▸ **WHAT THE EXERCISE ASKS**: Carry on the passage below about Nigerian migration and tightening border controls, picking up right after its final sentence.

▸ **GIVEN PASSAGE**:
Before the incident, the nation had been witnessing mass emigration of its youth into neighbouring states, through the Sahara into Libya and through the Mediterranean into Europe (Ikuteyijo, 2020). Though some have been successful in crossing into Europe, many have failed and were held in various detention camps controlled by the militias called Asma Boys in Libya (Okunade, Forthcoming). The International Organisation for Migration (IOM), The European Union and other organisations have joined forces to salvage the situation. Many migrants have been rescued from those camps and returned to their various countries. According to IOM (2019), as of February 2019, over 40,000 Libyan returnees have been repatriated back to Africa. As of February 2020, over 14,000 Nigerian migrant returnees have been repatriated back to Nigeria (Bouillon, 2019). The statistics for those who died in the Sahara/ in detention facilities in Libya/ on the Mediterranean and even in Europe remains unknown. Various Civil Society Organisations (CSO) have tried to weigh in on the situation by assisting with the reorientation and reintegration process of the migrant returnees. One such CSO is Patriotic Citizens Initiative (PCI), which has rehabilitated many migrant returnees and continues to do so. Unfortunately, as migrant returnees are being repatriated more intending migrants and even some returnees are leaving the shores of Nigeria for Europe through the Sahara and the Mediterranean (Okunade, 2021).

The COVID-19 pandemic, which has distorted the activities globally, has reignited the debate on open and closed border systems. Many countries saw this as an avenue to advocate for a closed border system, which encourages the securitisation and militarisation of the borders (Hammond, 2015 and Ikuteyijo, 2020). Several countries have also utilised this period as an opportunity to reinforce their borders. As a result of this, many Nigerians have been denied visas and entry into many countries. In 2018, Schengenvisainfo noted that Nigerians spent 5,315,220 Euro on visa applications to Europe and out of the 88,587 visa applications, 44,076 were rejected (Punch, December, 20, 2019). Early in the year, the European Commission has shown commitment to stiffening the process of visa issuance to Nigerians, given that many have overstayed their visas and refused to return to Nigeria (Schengenvisainfo, 2020). The United States has equally denied many Nigerians visas in recent times for the same reason as Europe and has shown commitment to stiffening the process the more (Sahara Reporters, 2019).  With regards to irregular migration through the Mediterranean, recently, the European Commission through its Interior Ministers and their counterparts in the Maghreb States have signed an agreement to intercept migrants before they are able to cross the Mediterranean (African Courier, 2020).

[Saved entries]
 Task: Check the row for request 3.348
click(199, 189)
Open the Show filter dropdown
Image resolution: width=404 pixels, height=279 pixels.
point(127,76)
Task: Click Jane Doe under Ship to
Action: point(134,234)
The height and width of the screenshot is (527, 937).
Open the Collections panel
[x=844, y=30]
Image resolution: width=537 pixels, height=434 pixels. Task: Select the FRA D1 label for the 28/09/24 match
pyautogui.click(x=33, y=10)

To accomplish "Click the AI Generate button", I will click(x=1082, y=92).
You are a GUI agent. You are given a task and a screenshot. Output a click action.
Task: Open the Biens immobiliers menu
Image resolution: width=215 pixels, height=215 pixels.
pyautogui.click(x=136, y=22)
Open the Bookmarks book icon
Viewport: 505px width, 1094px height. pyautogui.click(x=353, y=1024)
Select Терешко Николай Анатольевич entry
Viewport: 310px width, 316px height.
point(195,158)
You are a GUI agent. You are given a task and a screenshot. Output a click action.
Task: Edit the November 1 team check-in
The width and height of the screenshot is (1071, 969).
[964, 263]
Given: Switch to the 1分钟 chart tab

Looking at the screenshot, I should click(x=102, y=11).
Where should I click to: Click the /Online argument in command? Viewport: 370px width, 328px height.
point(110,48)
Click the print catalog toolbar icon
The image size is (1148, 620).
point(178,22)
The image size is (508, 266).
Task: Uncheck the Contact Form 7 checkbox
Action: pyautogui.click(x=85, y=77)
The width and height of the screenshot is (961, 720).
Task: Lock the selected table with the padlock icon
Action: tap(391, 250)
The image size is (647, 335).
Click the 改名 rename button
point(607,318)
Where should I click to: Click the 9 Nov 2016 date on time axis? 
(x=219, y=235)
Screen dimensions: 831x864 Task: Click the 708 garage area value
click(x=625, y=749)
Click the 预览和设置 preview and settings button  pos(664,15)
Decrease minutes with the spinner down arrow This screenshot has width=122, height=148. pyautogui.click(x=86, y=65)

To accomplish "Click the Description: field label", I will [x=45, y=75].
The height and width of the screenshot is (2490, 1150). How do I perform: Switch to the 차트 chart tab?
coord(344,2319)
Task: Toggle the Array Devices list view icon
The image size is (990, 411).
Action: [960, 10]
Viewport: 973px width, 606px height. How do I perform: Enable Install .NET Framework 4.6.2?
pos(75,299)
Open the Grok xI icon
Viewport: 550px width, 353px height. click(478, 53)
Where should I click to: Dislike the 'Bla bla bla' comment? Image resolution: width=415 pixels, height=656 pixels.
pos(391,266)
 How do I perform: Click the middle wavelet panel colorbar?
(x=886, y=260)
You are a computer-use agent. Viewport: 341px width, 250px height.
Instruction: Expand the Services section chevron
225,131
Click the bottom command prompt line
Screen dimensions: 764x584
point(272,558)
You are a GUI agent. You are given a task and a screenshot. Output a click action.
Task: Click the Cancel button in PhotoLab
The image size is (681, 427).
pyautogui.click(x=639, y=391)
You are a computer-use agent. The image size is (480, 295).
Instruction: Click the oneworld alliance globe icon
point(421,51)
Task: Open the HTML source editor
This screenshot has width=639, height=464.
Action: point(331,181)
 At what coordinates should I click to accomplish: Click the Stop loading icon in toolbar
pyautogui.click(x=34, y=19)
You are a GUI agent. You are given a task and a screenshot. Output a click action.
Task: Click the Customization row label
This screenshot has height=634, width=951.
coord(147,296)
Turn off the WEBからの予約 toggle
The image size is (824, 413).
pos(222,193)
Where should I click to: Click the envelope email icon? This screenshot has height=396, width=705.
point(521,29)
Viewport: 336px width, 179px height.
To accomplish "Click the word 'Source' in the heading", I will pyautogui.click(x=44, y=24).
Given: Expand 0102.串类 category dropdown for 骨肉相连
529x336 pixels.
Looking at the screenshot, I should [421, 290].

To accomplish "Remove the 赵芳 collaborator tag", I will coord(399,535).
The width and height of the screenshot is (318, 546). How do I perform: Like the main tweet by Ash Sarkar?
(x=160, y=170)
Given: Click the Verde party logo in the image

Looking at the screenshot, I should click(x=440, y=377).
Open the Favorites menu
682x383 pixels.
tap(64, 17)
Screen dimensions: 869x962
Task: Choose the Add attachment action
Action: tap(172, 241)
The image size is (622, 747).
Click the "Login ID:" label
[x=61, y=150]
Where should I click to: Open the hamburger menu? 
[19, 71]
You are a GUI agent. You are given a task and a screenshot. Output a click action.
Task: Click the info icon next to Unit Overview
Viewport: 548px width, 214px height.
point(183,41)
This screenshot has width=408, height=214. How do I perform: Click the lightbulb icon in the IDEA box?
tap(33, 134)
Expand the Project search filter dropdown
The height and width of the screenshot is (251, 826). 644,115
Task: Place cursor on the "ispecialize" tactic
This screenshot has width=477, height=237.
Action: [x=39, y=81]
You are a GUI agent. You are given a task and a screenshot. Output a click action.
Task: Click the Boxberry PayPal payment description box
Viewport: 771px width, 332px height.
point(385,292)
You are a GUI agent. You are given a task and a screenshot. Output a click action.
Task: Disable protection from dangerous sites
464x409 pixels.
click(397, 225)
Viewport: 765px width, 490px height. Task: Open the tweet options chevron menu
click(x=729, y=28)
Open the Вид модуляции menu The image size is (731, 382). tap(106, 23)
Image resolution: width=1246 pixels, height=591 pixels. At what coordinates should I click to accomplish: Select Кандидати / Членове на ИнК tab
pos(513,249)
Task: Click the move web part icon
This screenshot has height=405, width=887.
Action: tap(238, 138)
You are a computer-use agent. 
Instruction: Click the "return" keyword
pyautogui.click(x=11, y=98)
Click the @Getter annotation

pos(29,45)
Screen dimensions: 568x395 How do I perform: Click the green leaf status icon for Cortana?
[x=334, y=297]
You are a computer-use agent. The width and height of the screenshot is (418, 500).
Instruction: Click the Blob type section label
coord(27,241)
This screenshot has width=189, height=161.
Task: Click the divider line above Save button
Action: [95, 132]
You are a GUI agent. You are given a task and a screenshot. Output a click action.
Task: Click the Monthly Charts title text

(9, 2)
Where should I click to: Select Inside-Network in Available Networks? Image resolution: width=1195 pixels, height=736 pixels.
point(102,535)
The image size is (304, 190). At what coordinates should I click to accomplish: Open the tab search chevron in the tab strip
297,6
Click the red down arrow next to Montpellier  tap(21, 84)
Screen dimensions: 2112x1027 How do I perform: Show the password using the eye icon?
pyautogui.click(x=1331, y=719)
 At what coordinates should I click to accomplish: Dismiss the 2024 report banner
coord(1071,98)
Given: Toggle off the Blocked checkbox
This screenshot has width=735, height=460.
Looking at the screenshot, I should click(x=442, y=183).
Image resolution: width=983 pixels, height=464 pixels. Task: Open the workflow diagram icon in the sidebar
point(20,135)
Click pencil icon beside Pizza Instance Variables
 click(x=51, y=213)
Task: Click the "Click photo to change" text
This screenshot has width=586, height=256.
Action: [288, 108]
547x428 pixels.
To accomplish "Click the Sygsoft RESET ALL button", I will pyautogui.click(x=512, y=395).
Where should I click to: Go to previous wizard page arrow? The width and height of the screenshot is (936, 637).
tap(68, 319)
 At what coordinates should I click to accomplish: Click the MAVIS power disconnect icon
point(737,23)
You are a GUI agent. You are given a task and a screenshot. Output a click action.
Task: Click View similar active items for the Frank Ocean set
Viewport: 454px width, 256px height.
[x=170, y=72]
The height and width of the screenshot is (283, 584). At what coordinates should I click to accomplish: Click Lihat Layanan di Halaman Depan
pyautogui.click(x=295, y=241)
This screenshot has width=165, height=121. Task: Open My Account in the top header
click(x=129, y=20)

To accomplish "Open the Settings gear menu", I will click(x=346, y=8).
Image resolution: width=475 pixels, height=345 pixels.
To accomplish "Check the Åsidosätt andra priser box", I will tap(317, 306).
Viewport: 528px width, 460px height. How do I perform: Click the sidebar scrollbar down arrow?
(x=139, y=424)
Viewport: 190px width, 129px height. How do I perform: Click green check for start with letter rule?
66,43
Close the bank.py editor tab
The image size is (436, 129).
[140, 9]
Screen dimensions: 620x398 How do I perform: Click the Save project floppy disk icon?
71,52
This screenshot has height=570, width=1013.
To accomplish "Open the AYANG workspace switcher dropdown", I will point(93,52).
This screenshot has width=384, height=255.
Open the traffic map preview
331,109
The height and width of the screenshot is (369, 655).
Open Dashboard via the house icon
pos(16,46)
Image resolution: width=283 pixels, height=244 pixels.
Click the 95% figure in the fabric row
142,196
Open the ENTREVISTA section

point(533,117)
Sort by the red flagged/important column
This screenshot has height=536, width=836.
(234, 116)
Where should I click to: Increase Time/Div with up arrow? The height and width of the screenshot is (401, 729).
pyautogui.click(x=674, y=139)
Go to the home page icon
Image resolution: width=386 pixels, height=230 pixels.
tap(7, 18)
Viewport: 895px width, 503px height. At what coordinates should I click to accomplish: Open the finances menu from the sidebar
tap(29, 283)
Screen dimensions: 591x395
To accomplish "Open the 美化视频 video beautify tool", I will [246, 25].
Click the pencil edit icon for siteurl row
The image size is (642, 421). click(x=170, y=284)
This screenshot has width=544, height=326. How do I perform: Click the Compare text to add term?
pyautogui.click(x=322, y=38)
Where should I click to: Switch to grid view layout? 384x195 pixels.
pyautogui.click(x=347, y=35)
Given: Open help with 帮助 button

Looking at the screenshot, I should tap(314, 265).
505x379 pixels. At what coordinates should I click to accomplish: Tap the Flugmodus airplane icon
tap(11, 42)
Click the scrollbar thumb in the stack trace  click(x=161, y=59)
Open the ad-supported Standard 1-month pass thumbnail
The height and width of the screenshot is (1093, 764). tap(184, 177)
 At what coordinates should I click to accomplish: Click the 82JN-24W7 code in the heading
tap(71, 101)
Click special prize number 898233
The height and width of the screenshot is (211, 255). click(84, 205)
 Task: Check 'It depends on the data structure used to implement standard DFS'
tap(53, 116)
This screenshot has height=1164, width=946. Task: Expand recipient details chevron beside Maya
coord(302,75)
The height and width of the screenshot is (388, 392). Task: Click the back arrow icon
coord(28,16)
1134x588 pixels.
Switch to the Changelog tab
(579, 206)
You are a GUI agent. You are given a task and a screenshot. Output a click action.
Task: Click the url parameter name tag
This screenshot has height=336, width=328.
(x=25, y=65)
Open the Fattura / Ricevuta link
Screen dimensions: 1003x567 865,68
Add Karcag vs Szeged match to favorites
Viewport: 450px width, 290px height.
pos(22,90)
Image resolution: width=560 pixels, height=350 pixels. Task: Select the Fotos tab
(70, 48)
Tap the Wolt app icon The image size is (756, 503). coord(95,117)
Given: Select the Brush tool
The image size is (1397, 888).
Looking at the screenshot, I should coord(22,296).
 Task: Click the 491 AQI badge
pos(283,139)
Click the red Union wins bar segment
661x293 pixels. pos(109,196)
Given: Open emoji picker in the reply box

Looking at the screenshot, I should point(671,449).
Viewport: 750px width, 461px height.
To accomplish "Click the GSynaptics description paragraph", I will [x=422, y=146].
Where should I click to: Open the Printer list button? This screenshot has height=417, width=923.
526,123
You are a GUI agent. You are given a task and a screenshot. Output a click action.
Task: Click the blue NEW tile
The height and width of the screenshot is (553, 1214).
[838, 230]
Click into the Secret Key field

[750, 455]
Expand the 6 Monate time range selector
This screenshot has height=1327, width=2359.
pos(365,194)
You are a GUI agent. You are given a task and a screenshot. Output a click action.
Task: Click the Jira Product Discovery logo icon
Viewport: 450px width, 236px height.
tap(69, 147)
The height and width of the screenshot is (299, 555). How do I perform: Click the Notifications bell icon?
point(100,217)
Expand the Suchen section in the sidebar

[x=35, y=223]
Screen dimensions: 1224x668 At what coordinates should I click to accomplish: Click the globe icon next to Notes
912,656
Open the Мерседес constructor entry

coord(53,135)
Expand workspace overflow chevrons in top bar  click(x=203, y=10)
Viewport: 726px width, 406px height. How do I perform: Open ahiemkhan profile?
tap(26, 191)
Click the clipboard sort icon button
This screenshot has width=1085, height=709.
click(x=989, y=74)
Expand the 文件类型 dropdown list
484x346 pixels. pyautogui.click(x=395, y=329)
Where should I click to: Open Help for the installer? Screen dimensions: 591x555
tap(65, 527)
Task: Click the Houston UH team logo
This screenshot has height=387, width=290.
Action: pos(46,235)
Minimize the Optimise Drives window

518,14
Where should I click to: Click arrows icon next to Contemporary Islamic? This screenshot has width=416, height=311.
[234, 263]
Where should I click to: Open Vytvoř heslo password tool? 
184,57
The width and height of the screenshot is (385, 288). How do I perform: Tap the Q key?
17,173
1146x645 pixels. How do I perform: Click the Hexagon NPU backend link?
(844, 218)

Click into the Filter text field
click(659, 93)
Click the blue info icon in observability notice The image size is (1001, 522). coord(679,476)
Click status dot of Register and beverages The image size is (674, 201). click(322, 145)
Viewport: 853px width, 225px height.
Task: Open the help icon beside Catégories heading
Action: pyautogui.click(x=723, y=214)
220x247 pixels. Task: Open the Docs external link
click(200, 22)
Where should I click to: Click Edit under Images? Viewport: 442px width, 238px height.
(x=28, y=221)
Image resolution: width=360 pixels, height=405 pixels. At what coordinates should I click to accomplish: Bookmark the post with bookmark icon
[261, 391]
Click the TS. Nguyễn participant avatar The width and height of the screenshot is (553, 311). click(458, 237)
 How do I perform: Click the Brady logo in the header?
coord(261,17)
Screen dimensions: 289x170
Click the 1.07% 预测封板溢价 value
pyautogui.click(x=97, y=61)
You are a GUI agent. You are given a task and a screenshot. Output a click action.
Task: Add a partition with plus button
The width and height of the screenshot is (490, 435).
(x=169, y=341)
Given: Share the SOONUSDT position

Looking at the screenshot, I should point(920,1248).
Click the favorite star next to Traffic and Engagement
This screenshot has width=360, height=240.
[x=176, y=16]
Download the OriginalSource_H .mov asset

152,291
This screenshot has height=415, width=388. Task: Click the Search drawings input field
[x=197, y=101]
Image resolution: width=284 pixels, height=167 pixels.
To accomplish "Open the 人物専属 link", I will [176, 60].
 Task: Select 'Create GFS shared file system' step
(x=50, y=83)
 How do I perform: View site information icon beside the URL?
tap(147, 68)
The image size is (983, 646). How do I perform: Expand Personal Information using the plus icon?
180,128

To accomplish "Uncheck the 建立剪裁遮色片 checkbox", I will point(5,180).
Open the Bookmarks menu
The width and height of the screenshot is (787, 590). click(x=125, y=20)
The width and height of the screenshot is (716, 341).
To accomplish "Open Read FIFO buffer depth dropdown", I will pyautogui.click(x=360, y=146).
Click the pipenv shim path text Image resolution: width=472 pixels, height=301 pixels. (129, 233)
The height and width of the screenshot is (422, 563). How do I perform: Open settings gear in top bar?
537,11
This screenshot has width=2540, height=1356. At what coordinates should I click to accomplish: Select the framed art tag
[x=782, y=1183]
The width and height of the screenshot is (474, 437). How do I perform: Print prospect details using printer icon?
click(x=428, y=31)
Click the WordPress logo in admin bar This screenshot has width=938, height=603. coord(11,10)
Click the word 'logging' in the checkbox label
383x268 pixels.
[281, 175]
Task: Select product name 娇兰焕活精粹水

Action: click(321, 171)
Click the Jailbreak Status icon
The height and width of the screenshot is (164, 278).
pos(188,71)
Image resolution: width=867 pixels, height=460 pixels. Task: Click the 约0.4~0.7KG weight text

▸ **ANSWER TO THIS PROBLEM**:
The preceding indicates that both regular and irregular migration would be difficult for Nigerians henceforth. Howbeit, with the current situation and the attitude of the government to the agitation of the youth, such as displayed by the presidential speech, it is likely many have given up on the country and are, therefore, resolute and desperate to find an “escape route” out of the country. Obviously, this would be a difficult and frustrating time for CSOs in sensitising and educating the teeming youth against irregular migration as they may not be willing to hear such anymore. As such, I foresee a “harvest time” for travelling agents/ migrant smugglers to make a fortune from the already impoverished citizens who are desperate to give up their savings and property to such adventure. Given the points noted earlier, many would fail in this attempt and become more frustrated. For those who follow the path of irregular migration, many lives would still be lost in the Sahara Desert and Libya while a few would be fortunate to be returned to Nigeria. At this point, there would be so much tension and the populace would be left with no other option but to take to the street en-masse. Given this scenario, many would have nothing more to live for and as such would be willing to die, meaning a revolution still looms.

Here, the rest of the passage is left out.